Uffie - Sex Dreams and Denim Jeans

by Rich Morris Rating:4 Release Date:2010-06-14

"I've got something MCs can kiss/ It's a nice bum cheek and it sounds like this - smack!" Uffie's long, long, looong delayed debut album sees her coming out swinging, and with good reason. Since garnering much acclaim with a slew of attitudinal singles and guest spots in 2005, the Paris-based rapper all but disappeared from the music scene thanks to pregnancy and marriage. In her absence, a host of female r'n'b stars emerged who appeared to owe her a debt, most notably the perpetually irritating Ke$ha, whose 'Tik Tok' single was suspiciously similar to Uffie's own 'Ready to Uff'. So it would be nice to report that Sex Dreams and Denim Jeans sets the record straight and sees Uffie reclaim her bad girl crown. Sadly, it doesn't.

The first problem is the production, with too many of the tracks dragging, sounding pathetically like shoddy bedroom-based laptop productions. One of the most confounding trends in pop over the past couple of years has been r'n'b producers' sudden enthusiasm for the cheesy sounds of 90s Euro dance. Uffie, thanks to her location and ironic pose, is one of the few credible artists who could get away with going for the Euro dance jugular. But she doesn't. Instead, tracks like opener 'Pop the Glock', 'The Art of Uff' and 'Difficult' slouch along with stilted beats and dated r'n'b sounds.
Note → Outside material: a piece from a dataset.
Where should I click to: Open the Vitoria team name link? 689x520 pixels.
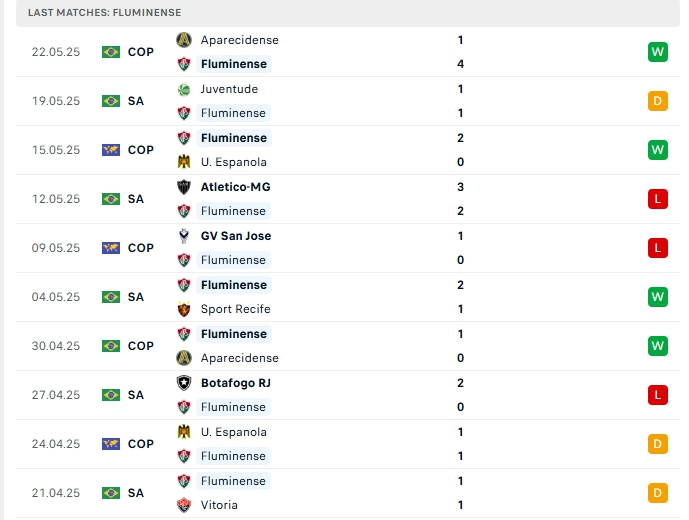(x=219, y=505)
In fact, it sounds like no one has put much effort into proceedings, including the leading lady herself, who happily acknowledges her laziness on 'The Art of Uff'. 'ADD SUV' features a guest spot from Pharrell, contributing the kind of lackadaisical rap the term 'phoned-in' was invented for. Madonna-collaborator Mirwais contributes one of the best moments here in the shimmering 'Illusion of Love', but it's guest vocalist Matte Safer who shines, while Uffie stays locked in the Britney-lite, autotuned vacuum she inhabits for much of the album.
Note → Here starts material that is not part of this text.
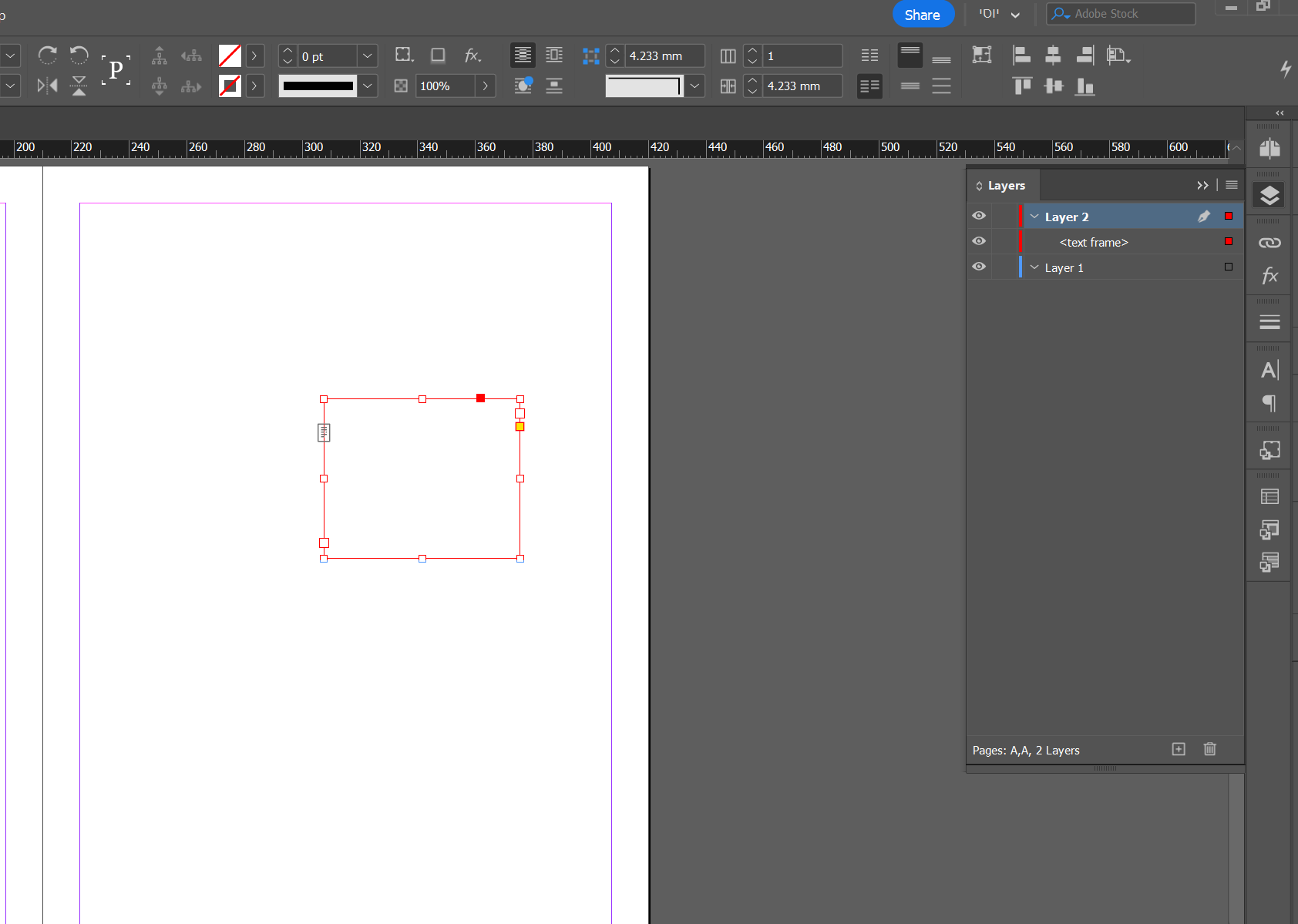1298x924 pixels.
Task: Open the Pages panel icon in the dock
Action: click(1269, 149)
The album's next problem, and the clincher, is Uffie herself. Again, maybe it's the fault of Ke$ha, Gaga etc but the self-adoring, fame-obsessed party girl pose Uffie strikes throughout Sex Dreams and Denim Jeans is both boring and deeply unappealing. She actually seems aware of this and spends a stupid amount of time justifying herself. "If I get popular, I know that ain't fair/ I got nine million plays and 12 hundred friends," she raps on 'MCs Can Kiss, while on 'The Art of Uff she rambles: "Me and my MySpace with only three tracks a year, and they still talk about me - damn!" which just makes her sound deluded, arrogant and hopelessly out of date. I mean, seriously, Uffie - MySpace? 2005, much?
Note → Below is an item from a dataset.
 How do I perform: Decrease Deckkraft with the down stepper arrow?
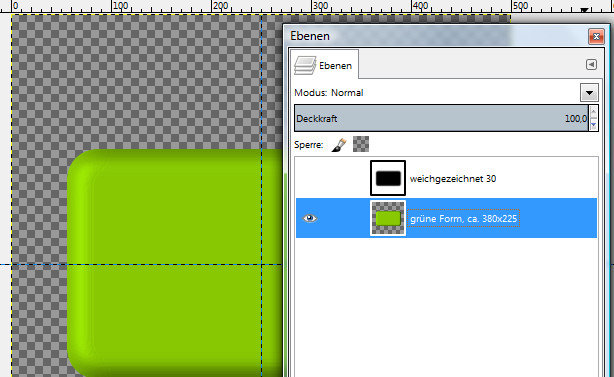coord(593,125)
Possibly as an attempt to claw back some credibility, a cover of Siouxsie and the Banshees' eternally brilliant 'Hong Kong Garden' crops up near the end. Unfortunately, it forms the album's nadir. With it's dinky, tinny production and bored vocal, this should have been a b-side or, better yet, never released. So far, so dreadful. But then, right at the end, comes 'Ricky', a coolly swaying, summery track on which Uffie plays her tough girl act just right. It's just - just - enough to make you think that maybe Sex Dreams and Denim Jeans is a horrible misstep and Uffie deserves a second chance. And maybe she does. But then you clock the "I am fucking lazy/ but I look right/ and I smell right/ I'm spending money" lyrics she's gabbling like a coked-up harpy at some horrid 'industry' wank-fest and you just think 'Oh, Uffie, fuck off!"